ABOUT THIS TASK: Extract the full Meteorcomm cosimulation case study below, reproducing every line verbatim from its title through the final paragraph.

*** PROVIDED TEXT ***

Meteorcomm Uses Simulink Testbench for Cycle-by-Cycle RTL Verification Using Multiple Cosimulation Blocks
“With the cosimulation model, one FPGA engineer finished three sets of stimulus checks in less than an hour. I spent one sprint (three weeks) to create the cosimulation testbench. Overall development time was reduced from nine to three weeks. The cosimulation bench can be reused to sync any changes, either from system models or from RTL.”
Key Outcomes
- Time saved and errors reduced by reusing the Simulink testbench in HDL cosimulation, which enabled verification of the HDL implementation without the need to handwrite SystemVerilog
- Results directly compared by synchronizing HDL design and reference models cycle by cycle in cosimulation
- Efficient debugging achieved within Simulink by using Logic Analyzer to view and compare signal values between system models and RTL cosim blocks
Meteorcomm supplies wireless communications and train control solutions to the railway industry. Recently, for a train communication system, the company needed to reuse as much as possible of a digital downconverter from a previous software-defined radio design for new product generation. Their design would take a radio-frequency signal and digitally tune it to move it to the baseband. From there, the signal would undergo several stages of filtering and preamble detection, with the recovered symbols transferred to a buffer in DDR memory for further processing by a processor.

*** End of PROVIDED TEXT ***
*** EXTRACTED INFORMATION ***

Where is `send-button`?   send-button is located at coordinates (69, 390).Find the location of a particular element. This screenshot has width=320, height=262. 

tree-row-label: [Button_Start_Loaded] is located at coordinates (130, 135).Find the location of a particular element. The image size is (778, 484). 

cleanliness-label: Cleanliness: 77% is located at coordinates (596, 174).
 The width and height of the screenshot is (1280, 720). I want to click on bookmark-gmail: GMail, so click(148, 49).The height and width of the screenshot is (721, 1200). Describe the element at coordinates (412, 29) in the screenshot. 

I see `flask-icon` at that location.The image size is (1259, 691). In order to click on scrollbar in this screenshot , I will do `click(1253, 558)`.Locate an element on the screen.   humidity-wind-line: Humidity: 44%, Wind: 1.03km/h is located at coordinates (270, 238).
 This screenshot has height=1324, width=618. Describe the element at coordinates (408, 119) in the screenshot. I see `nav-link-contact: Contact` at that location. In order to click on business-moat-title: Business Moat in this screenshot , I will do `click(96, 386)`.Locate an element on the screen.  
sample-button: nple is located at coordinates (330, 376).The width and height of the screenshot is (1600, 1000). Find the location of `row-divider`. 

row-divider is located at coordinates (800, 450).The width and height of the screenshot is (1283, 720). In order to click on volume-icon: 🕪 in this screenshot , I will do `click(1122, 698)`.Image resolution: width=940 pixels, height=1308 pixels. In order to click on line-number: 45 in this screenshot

*** End of EXTRACTED INFORMATION ***

ANSWER FOR THIS EXERCISE:
Meteorcomm Uses Simulink Testbench for Cycle-by-Cycle RTL Verification Using Multiple Cosimulation Blocks
“With the cosimulation model, one FPGA engineer finished three sets of stimulus checks in less than an hour. I spent one sprint (three weeks) to create the cosimulation testbench. Overall development time was reduced from nine to three weeks. The cosimulation bench can be reused to sync any changes, either from system models or from RTL.”
Key Outcomes
- Time saved and errors reduced by reusing the Simulink testbench in HDL cosimulation, which enabled verification of the HDL implementation without the need to handwrite SystemVerilog
- Results directly compared by synchronizing HDL design and reference models cycle by cycle in cosimulation
- Efficient debugging achieved within Simulink by using Logic Analyzer to view and compare signal values between system models and RTL cosim blocks
Meteorcomm supplies wireless communications and train control solutions to the railway industry. Recently, for a train communication system, the company needed to reuse as much as possible of a digital downconverter from a previous software-defined radio design for new product generation. Their design would take a radio-frequency signal and digitally tune it to move it to the baseband. From there, the signal would undergo several stages of filtering and preamble detection, with the recovered symbols transferred to a buffer in DDR memory for further processing by a processor.